→ **Problem**:
Every line of the records below that holds the word "Mechanic" should be copied out.
Input data section start
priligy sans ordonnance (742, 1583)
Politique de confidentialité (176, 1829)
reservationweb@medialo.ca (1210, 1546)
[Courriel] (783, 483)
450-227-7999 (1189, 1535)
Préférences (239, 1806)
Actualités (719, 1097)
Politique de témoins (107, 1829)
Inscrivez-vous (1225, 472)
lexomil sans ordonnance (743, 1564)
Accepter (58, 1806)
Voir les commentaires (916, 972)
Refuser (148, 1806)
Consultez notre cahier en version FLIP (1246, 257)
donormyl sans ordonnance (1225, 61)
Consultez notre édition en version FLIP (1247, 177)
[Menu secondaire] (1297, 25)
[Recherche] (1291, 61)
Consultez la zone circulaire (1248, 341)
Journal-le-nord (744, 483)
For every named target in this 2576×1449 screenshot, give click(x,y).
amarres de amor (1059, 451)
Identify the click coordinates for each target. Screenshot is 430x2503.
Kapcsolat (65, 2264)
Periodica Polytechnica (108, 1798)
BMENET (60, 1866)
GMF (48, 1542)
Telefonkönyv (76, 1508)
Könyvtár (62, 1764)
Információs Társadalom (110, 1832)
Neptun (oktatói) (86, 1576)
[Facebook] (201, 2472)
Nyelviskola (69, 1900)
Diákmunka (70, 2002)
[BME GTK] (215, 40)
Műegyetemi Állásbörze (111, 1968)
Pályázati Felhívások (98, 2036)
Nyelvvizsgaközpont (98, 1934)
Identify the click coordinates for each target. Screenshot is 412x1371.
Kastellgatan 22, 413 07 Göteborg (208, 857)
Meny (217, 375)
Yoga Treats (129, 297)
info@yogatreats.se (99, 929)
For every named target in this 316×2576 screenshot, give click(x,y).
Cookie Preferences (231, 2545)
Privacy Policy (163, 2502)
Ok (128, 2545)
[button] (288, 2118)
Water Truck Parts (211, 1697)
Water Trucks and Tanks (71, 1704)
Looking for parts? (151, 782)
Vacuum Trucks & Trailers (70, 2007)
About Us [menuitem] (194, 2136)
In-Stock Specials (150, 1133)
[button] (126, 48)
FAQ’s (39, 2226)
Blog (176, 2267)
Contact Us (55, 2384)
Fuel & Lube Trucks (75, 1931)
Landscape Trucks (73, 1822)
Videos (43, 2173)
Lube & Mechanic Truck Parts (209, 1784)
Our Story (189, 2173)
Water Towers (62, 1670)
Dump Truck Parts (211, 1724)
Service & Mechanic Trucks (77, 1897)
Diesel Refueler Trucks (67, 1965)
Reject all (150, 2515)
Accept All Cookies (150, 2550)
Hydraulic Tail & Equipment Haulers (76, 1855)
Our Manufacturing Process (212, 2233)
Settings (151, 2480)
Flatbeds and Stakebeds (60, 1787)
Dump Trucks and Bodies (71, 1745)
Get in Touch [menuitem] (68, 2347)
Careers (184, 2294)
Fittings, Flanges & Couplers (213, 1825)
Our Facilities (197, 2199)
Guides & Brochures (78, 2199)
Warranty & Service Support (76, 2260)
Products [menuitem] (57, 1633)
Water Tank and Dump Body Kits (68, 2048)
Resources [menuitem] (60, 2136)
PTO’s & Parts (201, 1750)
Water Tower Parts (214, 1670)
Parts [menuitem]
Input data section end
→ **Written answer**:
Lube & Mechanic Truck Parts (209, 1784)
Service & Mechanic Trucks (77, 1897)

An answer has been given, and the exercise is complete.